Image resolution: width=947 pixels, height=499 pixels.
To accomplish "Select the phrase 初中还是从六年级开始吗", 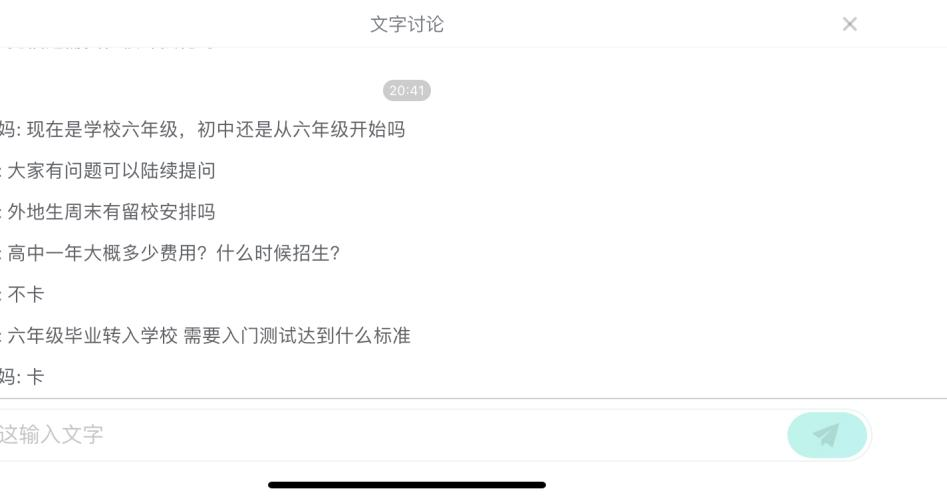I will 301,129.
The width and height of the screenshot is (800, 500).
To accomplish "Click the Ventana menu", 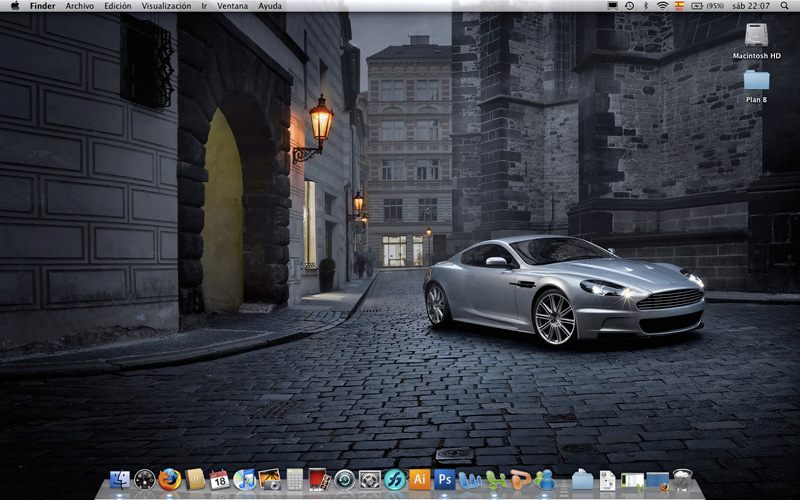I will click(x=232, y=6).

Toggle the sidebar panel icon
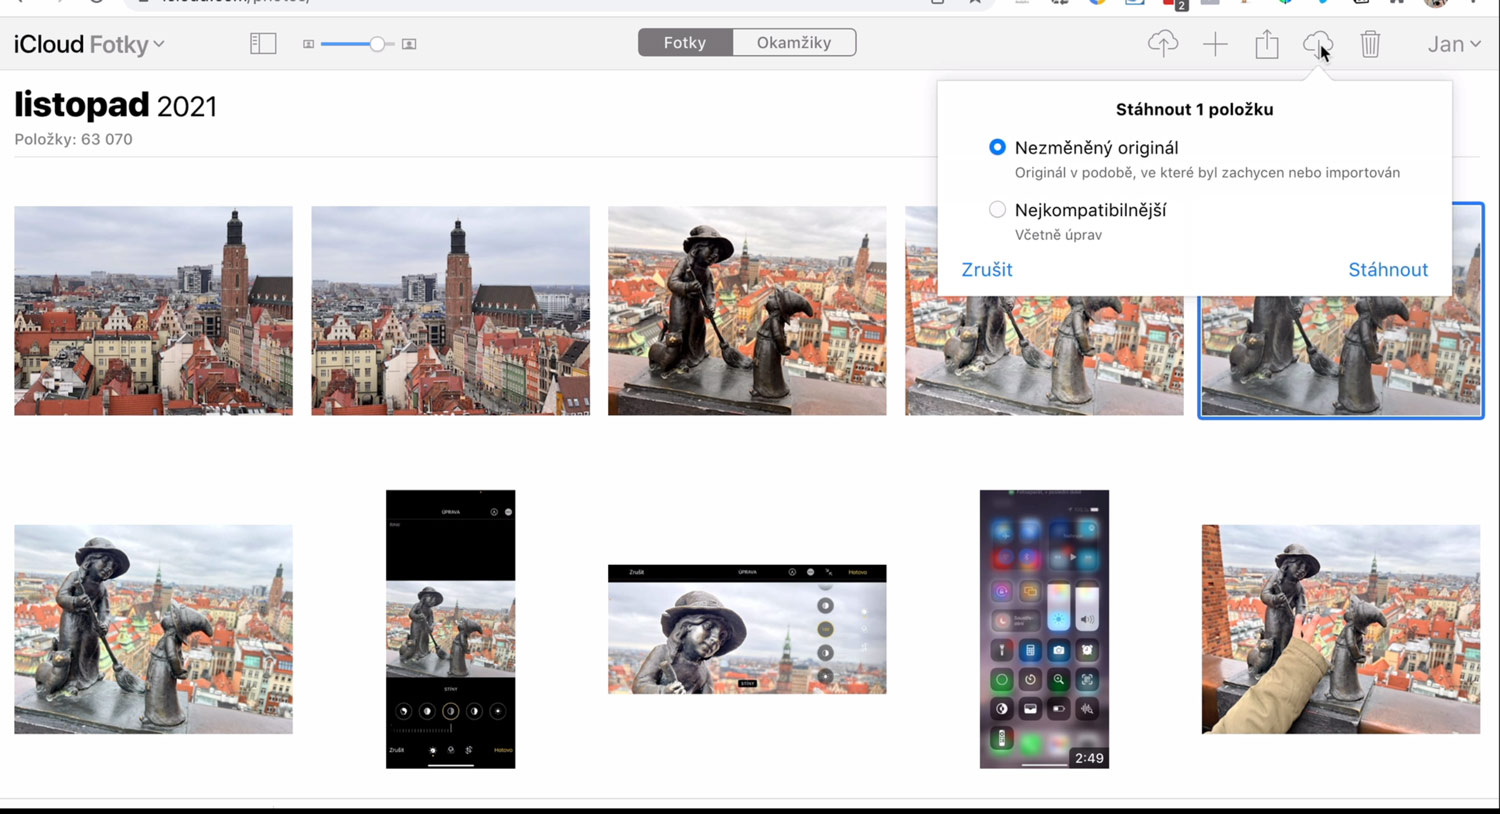[x=263, y=44]
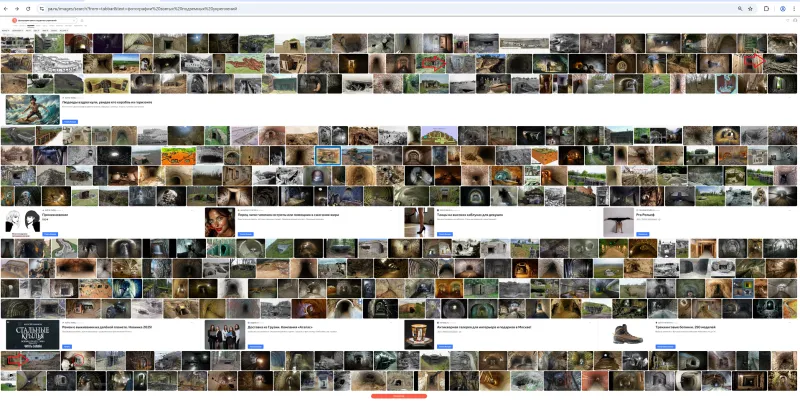Open the ad image of woman with red lips
The width and height of the screenshot is (800, 402).
click(219, 221)
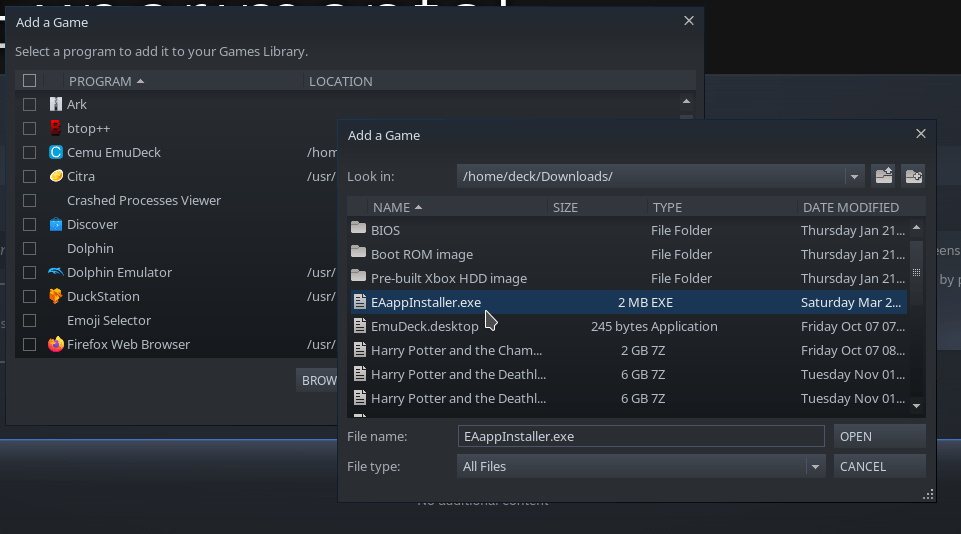Click the go up one folder icon

tap(883, 176)
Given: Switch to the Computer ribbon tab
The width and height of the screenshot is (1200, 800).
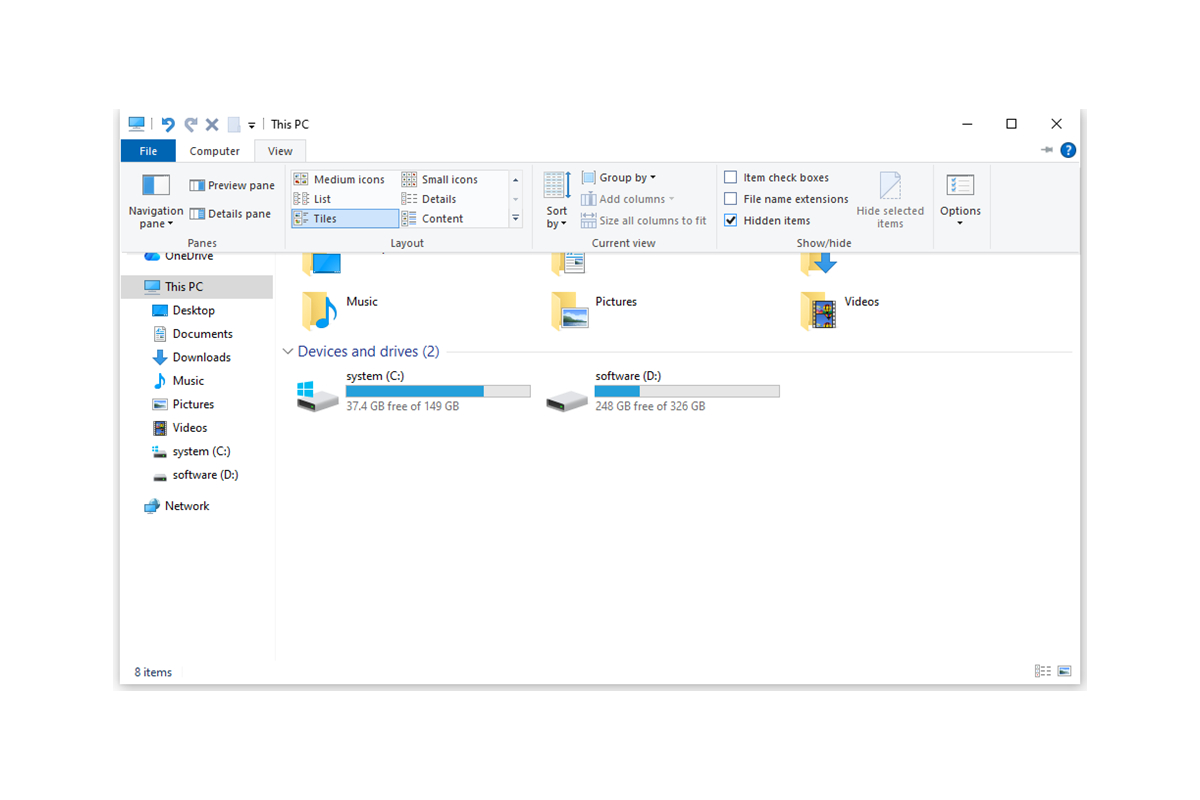Looking at the screenshot, I should pos(215,150).
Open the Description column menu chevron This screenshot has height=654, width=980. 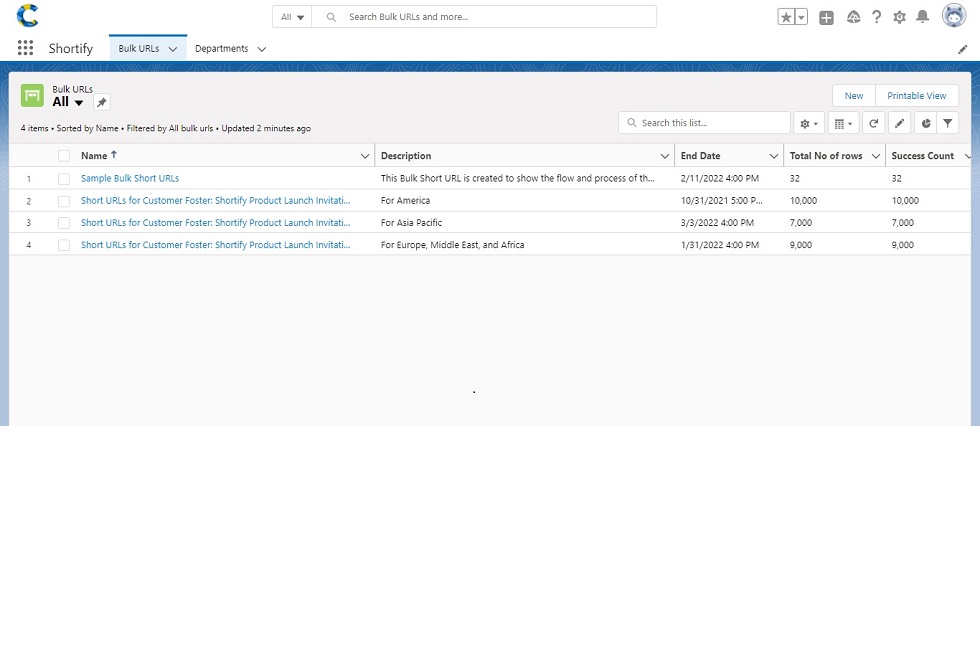(x=665, y=156)
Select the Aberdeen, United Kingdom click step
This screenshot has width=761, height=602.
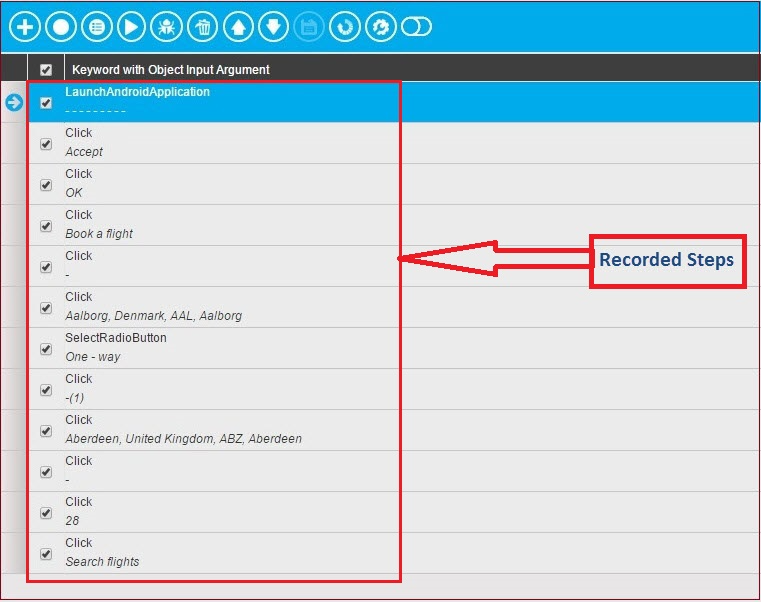pos(214,430)
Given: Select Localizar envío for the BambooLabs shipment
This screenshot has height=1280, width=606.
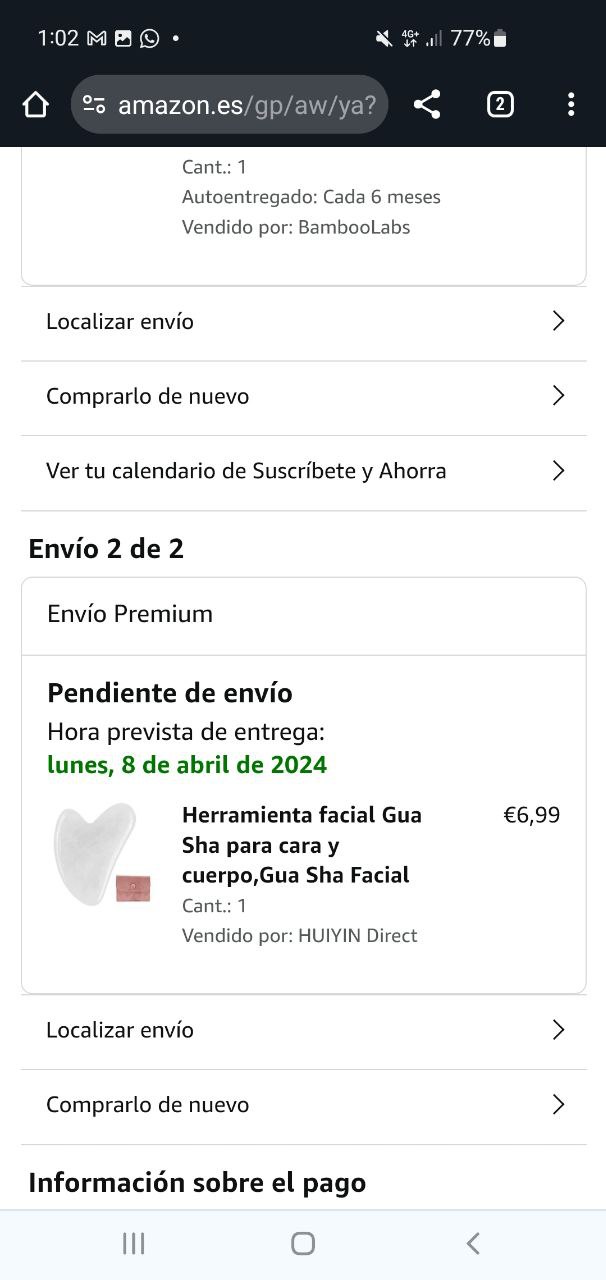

# [Required action]
Reproduce the listing above from the line that contains "This screenshot has width=761, height=602." through its final line, exactly and with nothing added. Omit the images.

# [Answer area]
This screenshot has width=761, height=602.
pos(214,430)
Given: Select Localizar envío for the BambooLabs shipment
This screenshot has height=1280, width=606.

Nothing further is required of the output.